An interesting element of the pre-Industrial age that was so typical that nobody made a point about it, had historians puzzled for many years. They kept noticing references to “first sleep” and “second sleep”, until finally it clicked.
Almost nobody slept the night through. Halfway through the night, everybody would get up for an hour or three, to stoke the fire, go to the toilet, likely prepare bread that would be risen in time to bake fresh for breakfast, whatever; and then they would all go back to bed until before morning, when they would get up for pre-dawn farm chores.
Such a sleep pattern made all sorts of sense when you lived an agrarian life. However, with industrialism, people would “work all day and sleep all night.”

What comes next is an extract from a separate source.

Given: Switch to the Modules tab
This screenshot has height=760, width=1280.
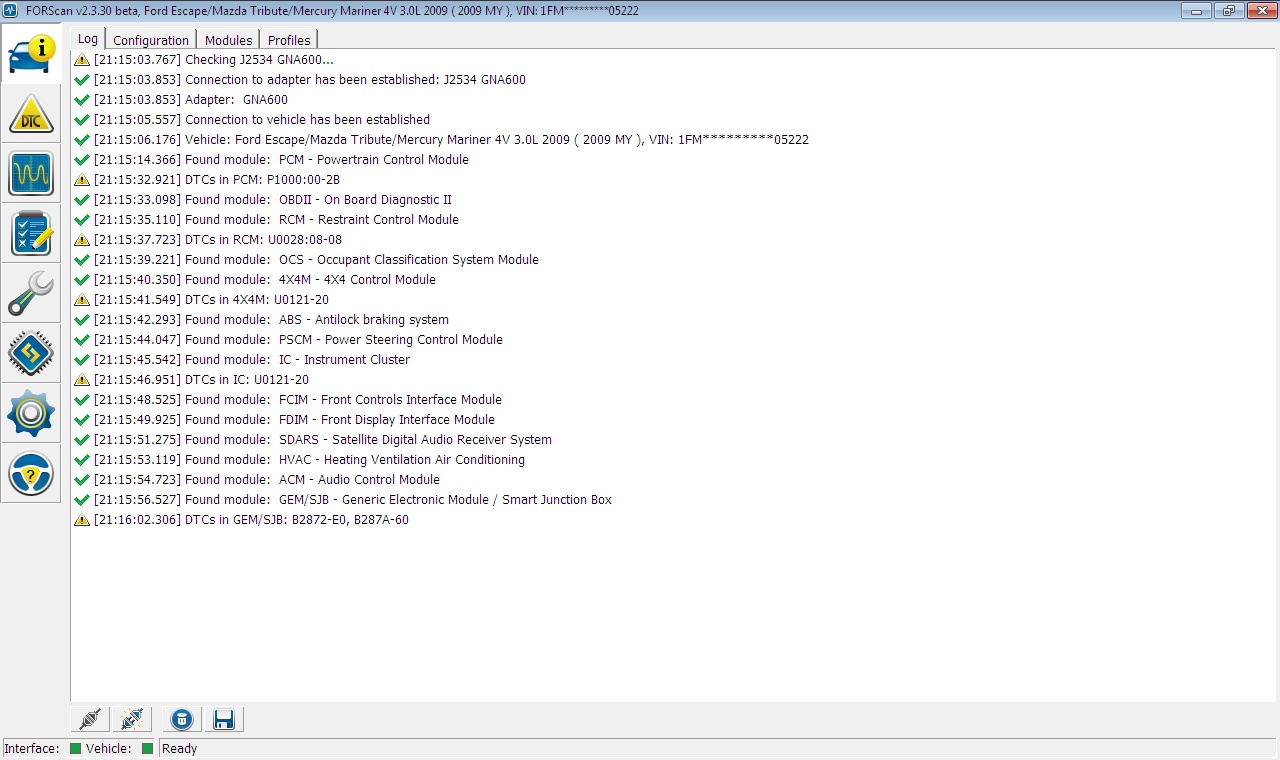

However, after all those years on a two-sleep pattern, we seem to have physically and psychologically adapted to it; which may explain all the sleep problems that exist today.
But what about people who still live an agrarian life? The answer to that is that the two-sleep pattern only seems to have existed in the Temperate climates. North of there, darkness prevails much of the year, so the middle of the night is the same as the middle of the day. And South of there, in more Tropical climate, different sleep patterns as well, because of an abundance of light.
But Industrialism came to the Temperate climates first.
Are you suggesting coconuts migrate?
That starts in the latter part of many people's middle ages.
***go to the toilet, likely prepare bread***
So THAT’S where brown bread got it’s start!
Sorry, just couldn’t resist.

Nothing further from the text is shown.